El hallazgo fue protagonizado por Arthur Brand, detective de arte conocido en el mundo anglosajón como el «Indiana Jones del mundo del arte», quien ha calificado el caso como «el más extraño de toda su carrera». Brand fue contactado por un familiar de Seyffardt que, al descubrir sus turbios orígenes familiares, quiso hacer pública la situación.
Según Brand, ese familiar vio el cuadro colgado en el pasillo del domicilio de la nieta de Seyffardt. Cuando fue confrontada, la mujer reconoció que era arte expoliado a Goudstikker y añadió que era «imposible de vender». El familiar, que prefirió mantenerse en el anonimato, declaró al diario De Telegraaf: «Siento vergüenza. El cuadro debe ser devuelto a los herederos de Goudstikker».
Seyffardt fue uno de los colaboradores holandeses de mayor rango con el régimen nazi: comandó una unidad de voluntarios de las Waffen-SS en el frente oriental antes de ser asesinado por combatientes de la resistencia en 1943. Adolf Hitler envió una corona de flores a su funeral de Estado, celebrado en La Haya.
Brand inició su propia investigación y encontró pistas cruciales: el cuadro tenía una etiqueta de Goudstikker en el reverso y el número «92» tallado en el marco. Al consultar los archivos de una subasta celebrada en 1940, en la que se vendió parte de la colección expoliada, encontró el artículo número 92: precisamente, Retrato de una niña joven.

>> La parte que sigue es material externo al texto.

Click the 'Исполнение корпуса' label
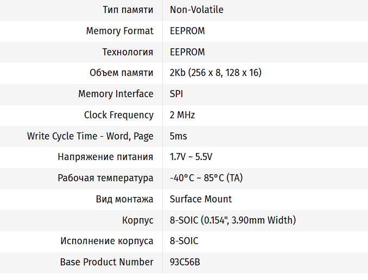Viewport: 368px width, 280px height. (107, 241)

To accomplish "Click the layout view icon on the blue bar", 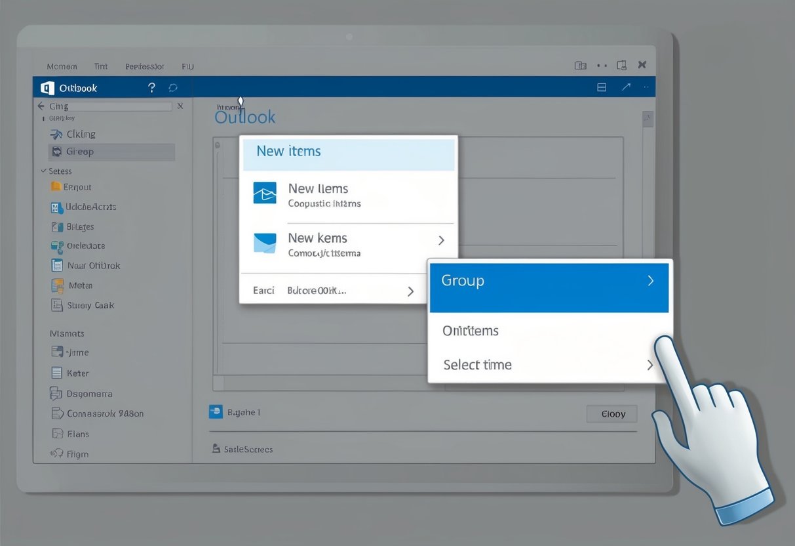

El alto cargo nazi Hermann Göring se apoderó de toda la colección de Goudstikker cuando el marchante huyó a Inglaterra en 1940. Brand concluye que Seyffardt adquirió la obra en aquella subasta y que el cuadro fue pasando de generación en generación dentro de la familia.

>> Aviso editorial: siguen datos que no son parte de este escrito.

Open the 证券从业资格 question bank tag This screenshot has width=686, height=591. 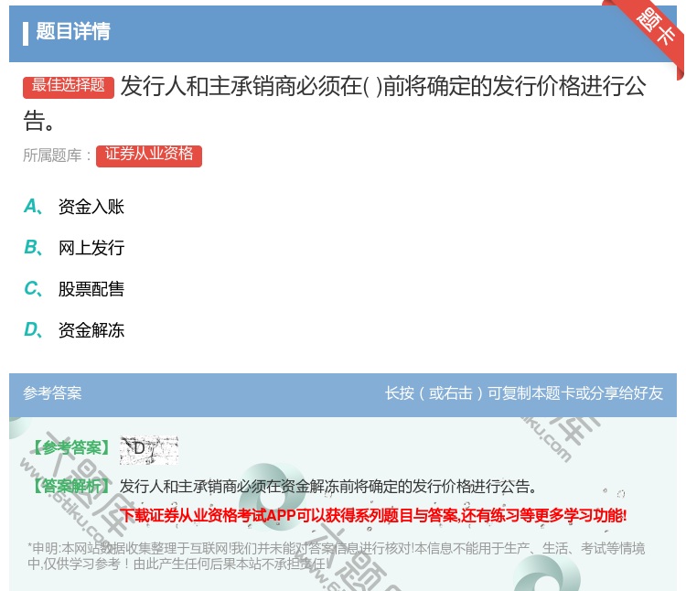click(x=149, y=155)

Los abogados que representan a los herederos de Goudstikker confirmaron a Brand que la obra fue robada y reclamaron su devolución. Sin embargo, el caso se enfrenta a un muro legal: la policía no puede actuar porque el delito ha prescrito, y el Comité de Restituciones holandés, organismo que asesora sobre arte expoliado por los nazis, tampoco tiene potestad para obligar a particulares a devolver obras.

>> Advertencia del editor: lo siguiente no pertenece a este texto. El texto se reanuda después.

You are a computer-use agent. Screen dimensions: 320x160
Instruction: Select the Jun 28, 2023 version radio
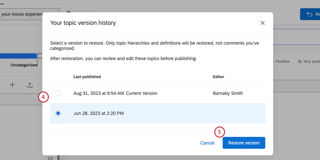[58, 113]
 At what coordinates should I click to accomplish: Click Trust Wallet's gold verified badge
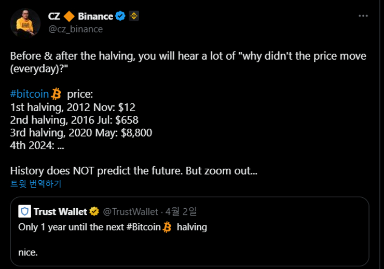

«He recuperado arte expoliado por los nazis de la Segunda Guerra Mundial en el Louvre, en la Colección Real holandesa y en numerosos museos. Pero descubrir una pieza de la famosa colección Goudstikker en posesión de los herederos de un general holandés de las Waffen-SS supera todo lo que he visto», señaló Brand. Ante el bloqueo institucional, el familiar que destapó el caso ve en la exposición pública la única vía posible para lograr que el cuadro regrese a quienes considera sus legítimos dueños.